Mothers suspect dinner led to E. coli poisoning

One dinner, two hospitalized boys.

Earla Marshall and Amy Champion believe there’s a connection.

Their sons, 17-year-old David Marshall and 8-year-old Devin Bookamer, both ended up in Children’s Hospital in Pittsburgh for several days last month. Each was found to have an infection caused by E. coli bacteria.

David lives in Ellwood City, Devin in New Brighton. Both attended a March 11 event at the Ellwood Moose Lodge featuring a gun auction and a wild game dinner. Their mothers believe that’s where the two got sick.

The two women did not know each other prior to their sons’ illnesses. But when each discovered that another young patient at the same hospital as her son was showing similar symptoms, the two found each other and began comparing notes.

“We spent an hour or so trying to figure out where they would have been at the same place,” Champion said. “She (Marshall) made the comment that the only place he (David) had been other than the grocery store would have been the gun show.

“The she said, ‘But Devin wouldn’t have been there.’ And I said, ‘Oh, yes, he was.’ ”

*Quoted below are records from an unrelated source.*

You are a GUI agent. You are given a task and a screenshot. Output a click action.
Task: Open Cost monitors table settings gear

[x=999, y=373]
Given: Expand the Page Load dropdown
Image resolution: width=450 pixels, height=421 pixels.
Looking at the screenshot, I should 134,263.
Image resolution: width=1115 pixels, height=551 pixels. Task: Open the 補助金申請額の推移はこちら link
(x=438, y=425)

David’s symptoms, which were similar to the stomach flu, appeared a week after the dinner, his mother said. He spent five days in Ellwood City Hospital, then was sent to Children’s for another eight.

Devin, meanwhile, was diagnosed with hemolytic uremic syndrome. According to www.nlm.nih.gov, the condition “frequently occurs after a gastrointestinal infection, one caused by a special E. coli bacteria.” The Web site calls the condition “a serious complicating illness” that can result in kidney failure and even death.

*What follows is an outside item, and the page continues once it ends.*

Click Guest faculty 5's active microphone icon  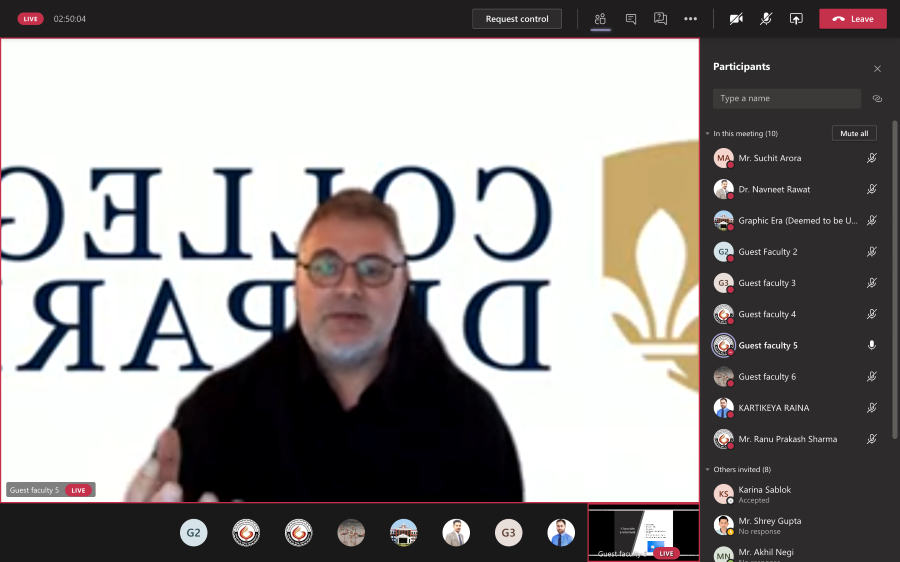click(x=871, y=345)
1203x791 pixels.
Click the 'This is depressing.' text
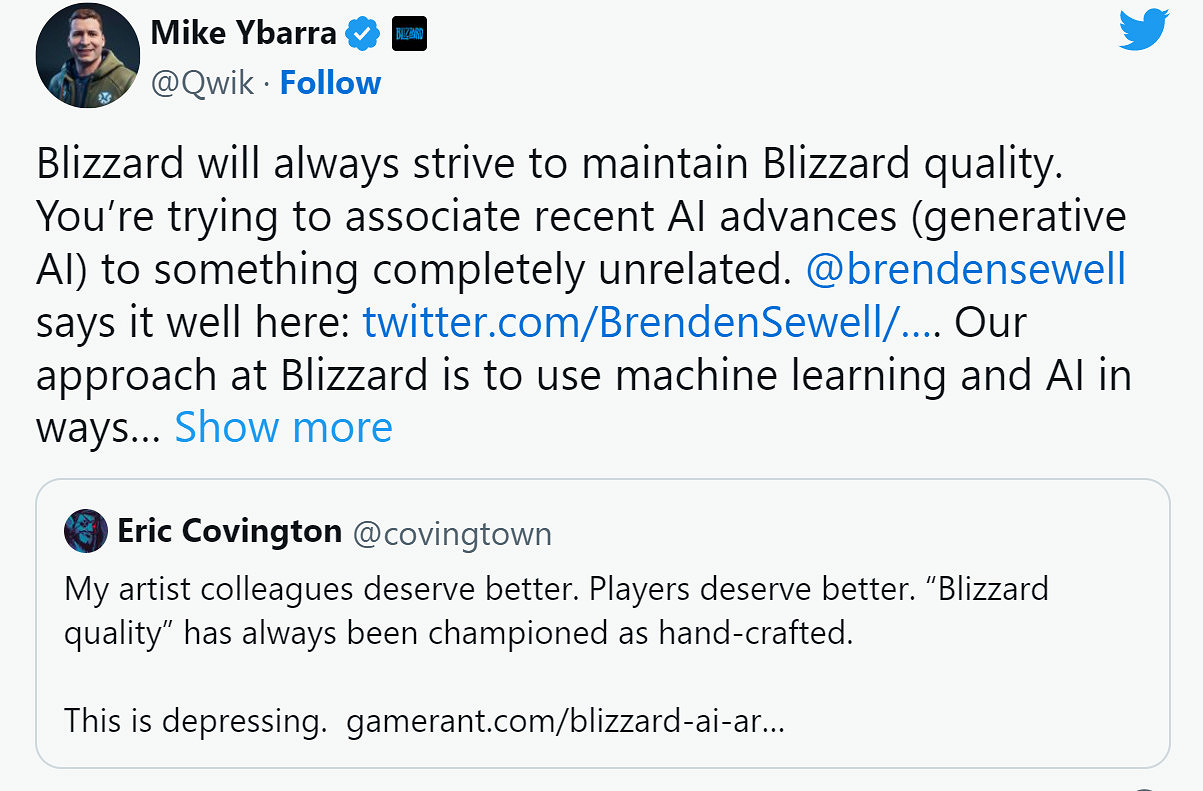tap(196, 722)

“There’s no antibiotics or anything for it,” Champion said. “When he was admitted at Children’s, he had to have a blood transfusion the next day. They said they could keep giving him transfusions, but if they didn’t work, they were talking about consulting kidney specialists and possibly, dialysis.”

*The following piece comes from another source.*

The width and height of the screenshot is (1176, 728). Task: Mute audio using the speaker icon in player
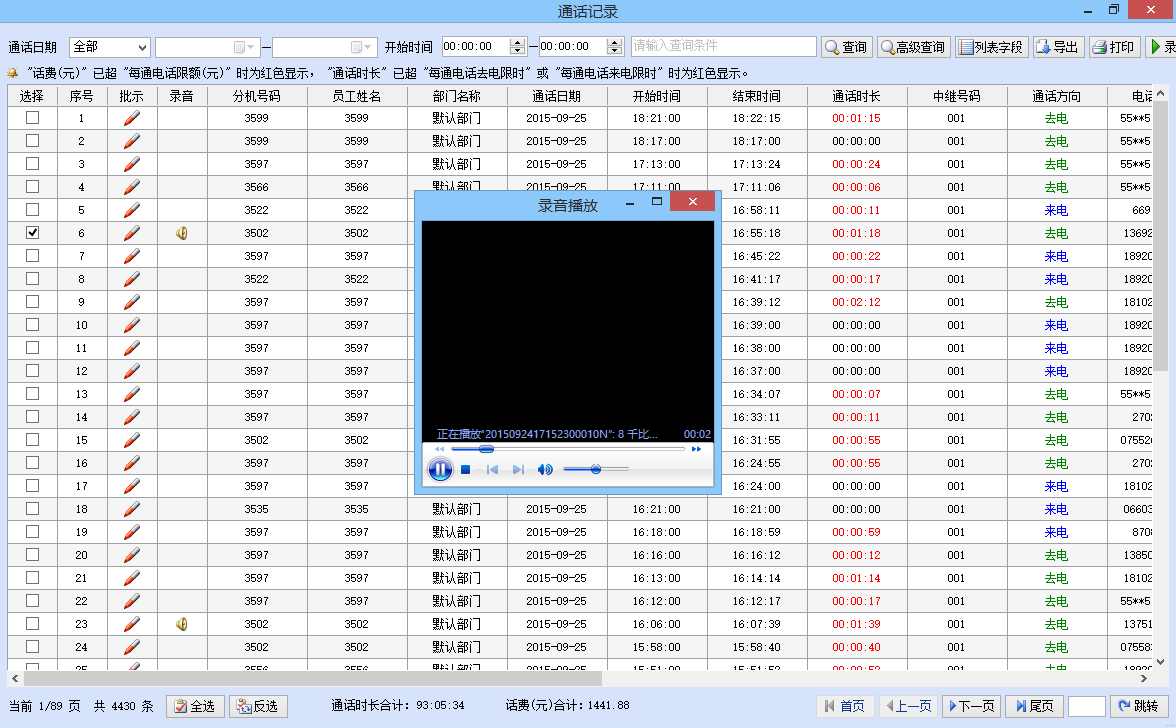pyautogui.click(x=545, y=470)
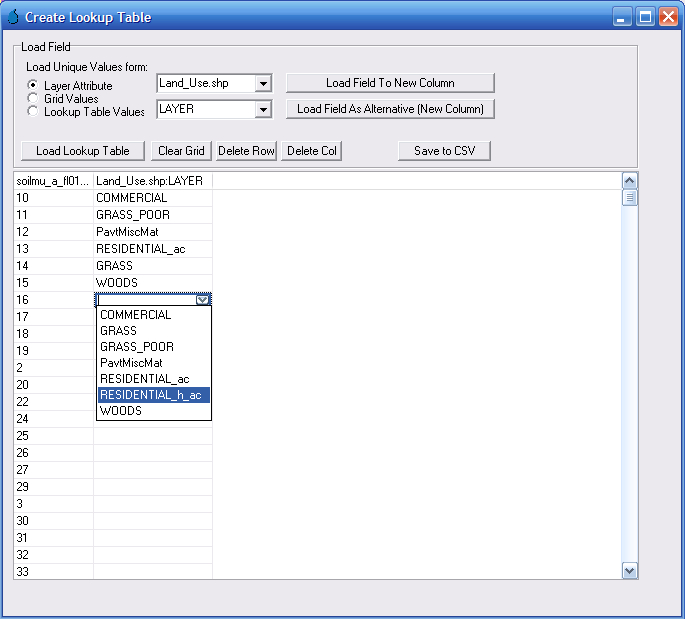685x619 pixels.
Task: Collapse the row 16 cell dropdown arrow
Action: [x=203, y=299]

Fortunately, one transfusion did the trick for Devin, and he went home after six days.

In the meantime, Marshall and Champion busied themselves trying to find other people who had attended the dinner, which Marshall said featured such meat as elk, moose, duck, bear and deer.

“We discovered six other people who had gotten ill and were diagnosed with E. coli,” Marshall said, noting that between 200 and 300 people attended the event. She added that leftovers from the dinner were given to the Franklin Township Volunteer Fire Department, and that some of the firefighters there fell ill as well.

However, Jim Norton, treasurer for the department, refuted that.

“I’m the guy that brought it in,” he said. “I had some smoked meat that I made into sandwiches and fed the guys, but no one got sick from it.”

Still, Norton said, the department still has some of the meat in its freezer, and he doesn’t plan on using any of it until he can find out more about what happened.

“But I think it’s probably all right. We didn’t have any repercussions.”

Attempts to reach Todd Sarver, president of the Ellwood Moose lodge, were unsuccessful.

Richard McGarvey, spokesperson for the Pennsylvania Department of Health, said that his agency has checked out “a handful” of reports concerning people who had become ill after the dinner, “but we can’t confirm anything yet.”

“What makes it difficult,” he said, “is that normally, we would want to be testing food, trying to find out if something was contaminated. But being as the dinner was in early March, that’s difficult to do at this point.

“I will say that it is our understanding that this was a potluck-type dinner, and that most of the stuff was prepared somewhere else and brought to the facility. So if there was something, at least you don’t have the type of mass risk that you’d see if it had happened at a restaurant.”